> [Task objective]: Search the entries for lines that contain the word "sidebar", and report each one found.

> [Supplied data]:
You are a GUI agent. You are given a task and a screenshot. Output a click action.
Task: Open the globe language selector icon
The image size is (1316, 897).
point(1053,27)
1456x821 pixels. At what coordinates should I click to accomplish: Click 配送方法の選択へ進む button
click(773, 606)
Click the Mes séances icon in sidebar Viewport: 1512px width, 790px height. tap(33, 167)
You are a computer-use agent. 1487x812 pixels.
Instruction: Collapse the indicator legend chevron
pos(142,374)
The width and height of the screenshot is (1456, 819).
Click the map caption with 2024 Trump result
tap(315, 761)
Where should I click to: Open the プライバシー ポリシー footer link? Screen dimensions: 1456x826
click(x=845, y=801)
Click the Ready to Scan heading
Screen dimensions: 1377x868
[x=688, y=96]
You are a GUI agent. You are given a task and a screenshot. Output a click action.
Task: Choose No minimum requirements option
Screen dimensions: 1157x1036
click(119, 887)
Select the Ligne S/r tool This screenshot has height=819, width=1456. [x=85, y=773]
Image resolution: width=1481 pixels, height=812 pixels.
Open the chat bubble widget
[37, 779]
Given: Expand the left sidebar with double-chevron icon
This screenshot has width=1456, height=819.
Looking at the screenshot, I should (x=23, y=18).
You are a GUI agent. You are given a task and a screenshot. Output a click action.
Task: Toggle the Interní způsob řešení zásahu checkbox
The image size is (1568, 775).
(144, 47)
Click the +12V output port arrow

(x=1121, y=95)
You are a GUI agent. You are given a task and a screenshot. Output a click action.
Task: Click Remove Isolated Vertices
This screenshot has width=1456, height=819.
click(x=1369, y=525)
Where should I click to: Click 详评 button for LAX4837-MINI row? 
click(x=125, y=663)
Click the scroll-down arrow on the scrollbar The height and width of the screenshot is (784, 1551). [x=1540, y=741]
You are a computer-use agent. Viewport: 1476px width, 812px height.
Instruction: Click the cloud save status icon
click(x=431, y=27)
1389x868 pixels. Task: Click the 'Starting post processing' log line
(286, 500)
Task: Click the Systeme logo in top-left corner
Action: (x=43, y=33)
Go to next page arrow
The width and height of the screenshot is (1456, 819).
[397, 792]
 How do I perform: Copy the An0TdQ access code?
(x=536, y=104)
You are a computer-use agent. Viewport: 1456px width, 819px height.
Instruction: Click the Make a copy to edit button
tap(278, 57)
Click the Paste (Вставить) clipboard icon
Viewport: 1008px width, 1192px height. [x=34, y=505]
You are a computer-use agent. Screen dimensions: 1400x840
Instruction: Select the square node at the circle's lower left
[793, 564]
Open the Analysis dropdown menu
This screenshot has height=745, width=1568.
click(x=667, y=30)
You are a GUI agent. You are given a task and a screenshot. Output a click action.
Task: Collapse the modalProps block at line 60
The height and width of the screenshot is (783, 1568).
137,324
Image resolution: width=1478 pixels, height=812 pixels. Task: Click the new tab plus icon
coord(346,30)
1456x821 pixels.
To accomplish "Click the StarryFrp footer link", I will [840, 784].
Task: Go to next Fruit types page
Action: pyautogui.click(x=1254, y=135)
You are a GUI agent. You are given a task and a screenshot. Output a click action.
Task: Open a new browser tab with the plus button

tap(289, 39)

> [Answer area]:
Click the Mes séances icon in sidebar Viewport: 1512px width, 790px height. tap(33, 167)
Given: Expand the left sidebar with double-chevron icon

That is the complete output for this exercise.